J.Edgar, critique

Par Fredp @FredMyscreens

Clint Eastwood s’intéresse au patron mythique du FBI J. Edgar Hoover dans un portrait intimiste porté par un DiCaprio magistral mais à la réalisation fatiguée.

Après avoir superbement mis en scène sa propre mort dans Gran Torino et avoir très maladroitement regardé Au-Delà, Clint Eastwood éprouverait-il quelques regrets ? C’est en tout cas l’un des thèmes qu’il aborde en consacrant son nouveau film à la personnalité de J. Edgar Hoover, mythique chef du bureau d’investigation le plus connu de la planète. Mais plutôt que de nous offrir une fresque d’espionnage grandiose sur la construction du FBI et de ses secrets, Eastwood va s’intéresser à l’intimité de l’homme, discret mais au pouvoir immense.

Appuyé par un Leonardo DiCaprio en perpétuelle course à l’oscar, grandiose dans le rôle titre, J.Edgar est construit, comme de nombreux biopics, sur une série de flashbacks. Hoover âgé revoit sa vie, sa carrière et en dicte le récit à l’un de ses subordonnés. Une vie remplie d’interrogations et de zones d’ombres auxquelles l’homme ne répond que partiellement, laissant ainsi l’image de cet esprit qui hante encore les bureaux du FBI.

Si vous espériez en savoir plus sur la genèse du FBI ou sur quelques affaires qui ont marqué cette longue période pendant laquelle Hoover était à la tête du Bureau, vous risquez fortement d’être déçu. Très loin d’être un récit retraçant une partie de l’histoire de l’espionnage,  J.Edgar s’intéresse de manière très classique à l’homme. Nous en saurons ainsi plus sur sa vie privée, pourtant discrète, que sur les grands secrets d’état.
De la recherche de la fierté de sa mère à sa relation inavouée avec son bras droit en passant par sa confiance totale en sa secrétaire, le film parle plutôt des relations qu’il souhaite développer le plus confidentiellement possible et de l’image qu’il va se construire plutôt que des véritables faits d’armes accomplis. Du coup, le récit peine à inscrire l’homme dans la grande histoire et à faire ressentir au spectateur la subtile influence qu’il a pu avoir.

Ce manque d’ampleur, de chaleur mais aussi de rythme (parasité par ces incessants allers-retours dans le temps) font que, si l’histoire et la personnalité ambiguë de l’homme ne nous intéressent pas, on risque vite de décrocher. De facture très classique (mais pas pour autant académique étant le style personnel d’Eastwood bien présent), trop peut-être, J.Edgar ne décolle jamais vraiment. Si l’on perçoit bien tout l’intérêt qu’Eastwood porte à son personnage, celui-ci reste tout même assez effacé derrière la caméra et le magnifique travail sur la lumière de Tom Stern.

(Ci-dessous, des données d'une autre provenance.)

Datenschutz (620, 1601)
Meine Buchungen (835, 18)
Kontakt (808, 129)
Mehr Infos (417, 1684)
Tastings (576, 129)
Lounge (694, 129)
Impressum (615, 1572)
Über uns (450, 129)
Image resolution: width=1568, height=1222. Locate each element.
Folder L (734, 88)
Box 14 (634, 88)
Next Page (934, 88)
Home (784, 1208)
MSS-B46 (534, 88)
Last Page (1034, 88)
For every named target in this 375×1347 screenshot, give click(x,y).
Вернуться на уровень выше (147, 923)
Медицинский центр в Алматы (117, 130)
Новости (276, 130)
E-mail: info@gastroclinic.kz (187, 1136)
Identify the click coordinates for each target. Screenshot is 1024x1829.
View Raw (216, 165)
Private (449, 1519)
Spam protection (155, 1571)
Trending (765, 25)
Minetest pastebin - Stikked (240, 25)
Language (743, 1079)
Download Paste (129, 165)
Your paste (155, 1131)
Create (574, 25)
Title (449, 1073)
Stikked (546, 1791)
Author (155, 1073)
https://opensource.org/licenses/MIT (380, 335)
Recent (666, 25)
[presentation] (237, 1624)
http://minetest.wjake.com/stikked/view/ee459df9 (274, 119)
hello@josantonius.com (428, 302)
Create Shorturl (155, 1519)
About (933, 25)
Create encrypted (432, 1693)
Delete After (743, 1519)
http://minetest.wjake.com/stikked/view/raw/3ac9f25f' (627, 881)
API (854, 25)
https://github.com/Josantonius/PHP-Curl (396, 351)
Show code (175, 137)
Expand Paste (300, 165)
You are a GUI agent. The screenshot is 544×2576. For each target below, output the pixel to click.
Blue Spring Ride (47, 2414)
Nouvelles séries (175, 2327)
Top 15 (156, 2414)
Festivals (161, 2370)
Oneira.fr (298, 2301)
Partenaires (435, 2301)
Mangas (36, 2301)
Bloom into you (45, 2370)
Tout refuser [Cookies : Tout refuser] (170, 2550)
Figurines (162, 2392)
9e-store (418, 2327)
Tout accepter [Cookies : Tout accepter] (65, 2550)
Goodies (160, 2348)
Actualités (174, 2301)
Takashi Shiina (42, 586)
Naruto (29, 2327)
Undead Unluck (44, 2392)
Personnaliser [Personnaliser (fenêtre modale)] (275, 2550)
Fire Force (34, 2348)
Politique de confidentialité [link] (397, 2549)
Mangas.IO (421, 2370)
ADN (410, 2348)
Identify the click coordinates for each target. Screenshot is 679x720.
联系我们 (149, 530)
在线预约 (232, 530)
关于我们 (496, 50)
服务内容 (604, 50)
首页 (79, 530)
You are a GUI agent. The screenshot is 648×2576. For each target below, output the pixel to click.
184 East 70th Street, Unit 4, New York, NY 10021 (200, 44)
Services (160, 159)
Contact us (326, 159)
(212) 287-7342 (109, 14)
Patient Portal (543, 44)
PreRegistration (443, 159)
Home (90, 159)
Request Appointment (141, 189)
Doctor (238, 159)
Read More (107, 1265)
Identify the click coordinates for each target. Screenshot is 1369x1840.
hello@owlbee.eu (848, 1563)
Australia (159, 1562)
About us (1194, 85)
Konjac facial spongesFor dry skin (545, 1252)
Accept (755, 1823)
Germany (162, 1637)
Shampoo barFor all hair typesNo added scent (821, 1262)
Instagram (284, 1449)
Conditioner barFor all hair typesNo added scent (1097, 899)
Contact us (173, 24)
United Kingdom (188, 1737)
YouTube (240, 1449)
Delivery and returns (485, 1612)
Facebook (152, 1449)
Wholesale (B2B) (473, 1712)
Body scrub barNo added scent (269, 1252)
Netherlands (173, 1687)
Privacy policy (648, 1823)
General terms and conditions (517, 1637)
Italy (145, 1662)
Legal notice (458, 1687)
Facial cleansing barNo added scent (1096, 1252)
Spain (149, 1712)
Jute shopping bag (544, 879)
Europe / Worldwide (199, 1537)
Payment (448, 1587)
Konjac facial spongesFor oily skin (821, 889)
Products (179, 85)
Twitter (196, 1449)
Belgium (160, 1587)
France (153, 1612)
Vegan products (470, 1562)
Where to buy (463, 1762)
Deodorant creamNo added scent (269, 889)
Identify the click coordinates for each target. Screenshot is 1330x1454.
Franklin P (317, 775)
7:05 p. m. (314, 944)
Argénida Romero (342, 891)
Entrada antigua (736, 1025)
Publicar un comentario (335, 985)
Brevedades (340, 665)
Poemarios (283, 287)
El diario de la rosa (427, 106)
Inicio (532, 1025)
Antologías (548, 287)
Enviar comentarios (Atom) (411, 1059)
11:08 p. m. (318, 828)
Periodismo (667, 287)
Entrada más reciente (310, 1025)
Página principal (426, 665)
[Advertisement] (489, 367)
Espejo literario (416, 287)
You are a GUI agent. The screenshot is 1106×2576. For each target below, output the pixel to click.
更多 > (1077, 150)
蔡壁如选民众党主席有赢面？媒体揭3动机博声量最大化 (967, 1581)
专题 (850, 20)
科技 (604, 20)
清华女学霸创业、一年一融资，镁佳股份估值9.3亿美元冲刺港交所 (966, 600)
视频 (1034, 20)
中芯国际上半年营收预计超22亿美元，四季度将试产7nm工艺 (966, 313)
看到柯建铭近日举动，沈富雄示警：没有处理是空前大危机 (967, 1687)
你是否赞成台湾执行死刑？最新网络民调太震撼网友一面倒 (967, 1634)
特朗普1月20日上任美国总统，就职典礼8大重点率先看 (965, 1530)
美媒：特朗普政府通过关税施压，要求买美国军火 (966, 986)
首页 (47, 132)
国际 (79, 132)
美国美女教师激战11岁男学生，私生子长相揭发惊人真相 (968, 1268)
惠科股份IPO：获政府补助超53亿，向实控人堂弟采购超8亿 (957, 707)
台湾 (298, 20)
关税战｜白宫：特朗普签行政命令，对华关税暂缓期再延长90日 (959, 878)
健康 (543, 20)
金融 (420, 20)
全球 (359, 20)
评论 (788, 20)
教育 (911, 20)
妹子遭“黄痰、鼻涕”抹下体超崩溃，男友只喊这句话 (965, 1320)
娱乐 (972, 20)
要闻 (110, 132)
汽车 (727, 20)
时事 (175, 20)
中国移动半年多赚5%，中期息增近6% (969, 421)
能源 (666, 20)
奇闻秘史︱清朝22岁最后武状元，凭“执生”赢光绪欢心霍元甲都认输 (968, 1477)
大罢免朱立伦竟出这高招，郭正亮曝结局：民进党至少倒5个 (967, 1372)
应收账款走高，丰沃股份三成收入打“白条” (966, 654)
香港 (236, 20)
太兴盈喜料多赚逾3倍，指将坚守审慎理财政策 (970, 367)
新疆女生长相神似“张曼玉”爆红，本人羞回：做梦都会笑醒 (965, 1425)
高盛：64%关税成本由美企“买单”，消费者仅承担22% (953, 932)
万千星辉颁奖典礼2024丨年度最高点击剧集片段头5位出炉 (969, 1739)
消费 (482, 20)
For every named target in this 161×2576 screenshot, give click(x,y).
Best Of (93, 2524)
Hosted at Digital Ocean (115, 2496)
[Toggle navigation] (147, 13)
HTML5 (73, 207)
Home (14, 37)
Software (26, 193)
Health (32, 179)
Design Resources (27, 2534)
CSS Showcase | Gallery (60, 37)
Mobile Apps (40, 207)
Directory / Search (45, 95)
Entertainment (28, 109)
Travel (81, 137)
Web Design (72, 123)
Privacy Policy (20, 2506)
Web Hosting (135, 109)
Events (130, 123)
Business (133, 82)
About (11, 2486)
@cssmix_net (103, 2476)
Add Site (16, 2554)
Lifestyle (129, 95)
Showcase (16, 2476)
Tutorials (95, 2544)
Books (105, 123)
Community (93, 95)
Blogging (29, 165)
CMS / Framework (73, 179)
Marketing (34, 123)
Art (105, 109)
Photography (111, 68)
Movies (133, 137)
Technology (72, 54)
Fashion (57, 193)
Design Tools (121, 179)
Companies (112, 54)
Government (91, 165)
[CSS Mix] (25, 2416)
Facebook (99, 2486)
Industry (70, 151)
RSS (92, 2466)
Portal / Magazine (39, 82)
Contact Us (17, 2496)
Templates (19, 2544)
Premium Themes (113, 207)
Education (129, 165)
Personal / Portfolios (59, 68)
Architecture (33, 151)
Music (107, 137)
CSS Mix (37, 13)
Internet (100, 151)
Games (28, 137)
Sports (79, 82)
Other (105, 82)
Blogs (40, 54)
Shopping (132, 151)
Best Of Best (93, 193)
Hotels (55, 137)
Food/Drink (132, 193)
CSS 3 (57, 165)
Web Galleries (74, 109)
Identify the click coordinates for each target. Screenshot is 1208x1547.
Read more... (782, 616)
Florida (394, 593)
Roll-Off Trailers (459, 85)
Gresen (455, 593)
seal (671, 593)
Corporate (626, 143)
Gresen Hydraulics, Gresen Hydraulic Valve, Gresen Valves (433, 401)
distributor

Il faudra en fait toute la puissance de jeu de Leonardo DiCaprio pour sortir le spectateur de la torpeur. L’acteur prend encore ici quelques risques et arrive à dépasser le maquillage (lorsqu’il incarne un Hoover âgé) pour livré une prestation dramatique du personnage. A la fois secret, menteur, manipulateur, froid et frustré, Hoover n’est pas forcément présenté sous son meilleur jour et toutes ses failles, malgré tout humaines, sont ici révélées. En cela DiCaprio est aidé par un Armie Hammer au rôle plus discret et effacé mais néanmoins indispensable.

Si J.Edgar s’avère relativement décevant (mais loin d’être inintéressant) par son sujet qu’il n’aborde qu’en surface avec une réalisation sans tension, le film s’avère toutefois un bel écrin pour démontrer à toute la palette de jeu de Leonardo DiCaprio encore parfait.